Joker mural, Canal St.

So imagine my sheer delight when he contacts me at work to tell me that he managed to score Friday and Saturday passes to New York Comic Con (held every year at the Javits Centre), myfirst ever convention outside of the UK! Well it gave us the incentive to return to our favourite city (as if I’d need a reason!) Mr Lee had been to NYCC a fair few times before, so luckily was able to fully prepare me for not only the size of the convention centre itself, but advise me how chock-a-block (apologies, I mean crowded) it could get and believe me, coming from conventions in the UK nothing can prepare you for the vastness of NYCC!

It was strange because the first thing I experienced wasn’t even at the convention centre itself; it was a few blocks away in another venue and I was awe struck. Mainly because the comic con practically takes over the city and I’ve never seen that happen with a convention before. In London, apart from the shopping bags that are a dead giveaway that you’ve been to comic con, for the most part it’s pretty contained. In New York City, the entire of New York City knows.       

So my first taste of comic con in New York brought me to the main stage at the Hammerstein Ballroom, for a panel I never thought in my wildest dreams I’d ever get to witness.

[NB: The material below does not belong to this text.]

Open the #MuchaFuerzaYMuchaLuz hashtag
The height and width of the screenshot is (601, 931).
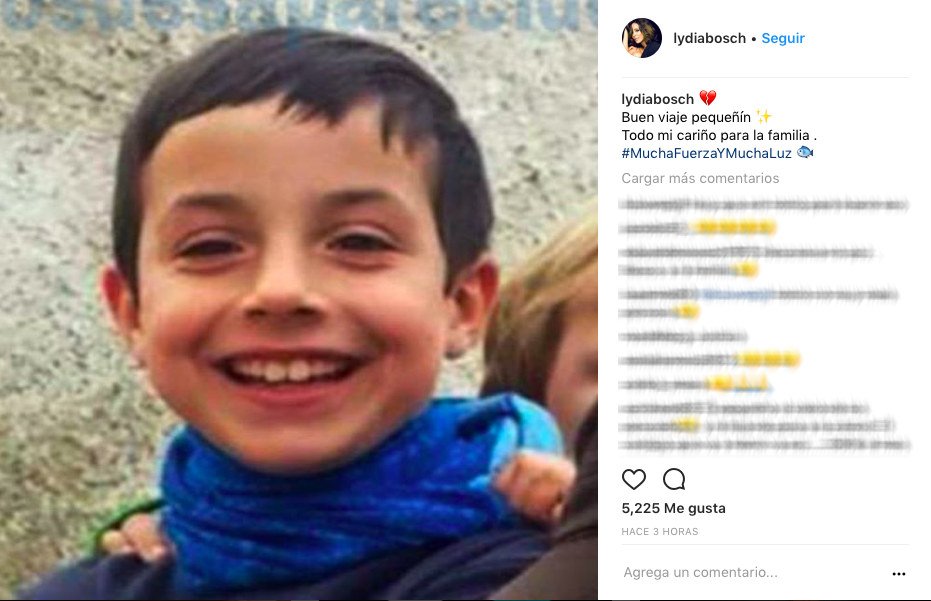click(707, 153)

SpongeBob Appreciation Day, a panel where the cast and creatives of SpongeBob Squarepants not only have a chinwag about how fantastic the show is but also do a live table read of one of the episodes.

Everyday is SpongeBob appreciation day…

Right there, in front of my face.

I died.

Ok dramatic, I didn’t quite do that… But I did cry upon leaving said main stage. Yes, 30 years old me cried because I got to see Tom Kenny (aka SpongeBob) perform the iconic chortle more than once and my 10 year old self was living a childhood dream. Things like that just don’t happen to people like me and that was only my first taste of what was to come, from a jam-packed two days of my nerdy dreamlike state.

Well I proceeded to cry another 2 times, didn’t I? This was over the course of our time at comic con, due to meeting people and attending panels that were making me pinch myself every two seconds, such as my childhood hero Sean Astin and the incomparable Rick Baker (I mean… That right there? GOALS… And that’s just to name a few!)

But aside from the guests, what amazed me about a convention that I suppose from the outset can be seen as someone’s worst nightmare if you have anxiety; it is insanely busy and there’s no  real quiet spot to take a breather, the queue’s for the toilets are constant and the food can be very expensive.

But you know what? I have never felt so at home.

Honestly. There was this feeling of radiating joy from everyone I came into contact with. Everyone around me was extremely kind, polite and so happy to be in this place of utter happiness! I got to meet new people and connect with friends, such as my pal Andre who I’d not seen in a while because he lives so far away. Also, the amount of people who asked if I was going to cosplay whilst there… Now there’s a good reason why I didn’t do this, because THE COSPLAY’S ARE FLIPPING INSANE!! Are you kidding me? If I want to even contemplate cosplay somewhere such as NYCC I seriously need to up my sewing game and soonish! The level of creativity and detail to people’s costumes is quite simply put- something else; it’s on a whole other planet and I just thoroughly enjoyed marvelling (ahem) at people’s hard work. It was beautiful to witness what people had created in person.  

I already know that Mr Lee and I will be returning to NYCC without a shadow of a doubt, and I’m already looking into it for next year.

Some people may say that Disneyland is the ‘Happiest Place on Earth’, but I think it’s fair to say New York Comic Con might be mine.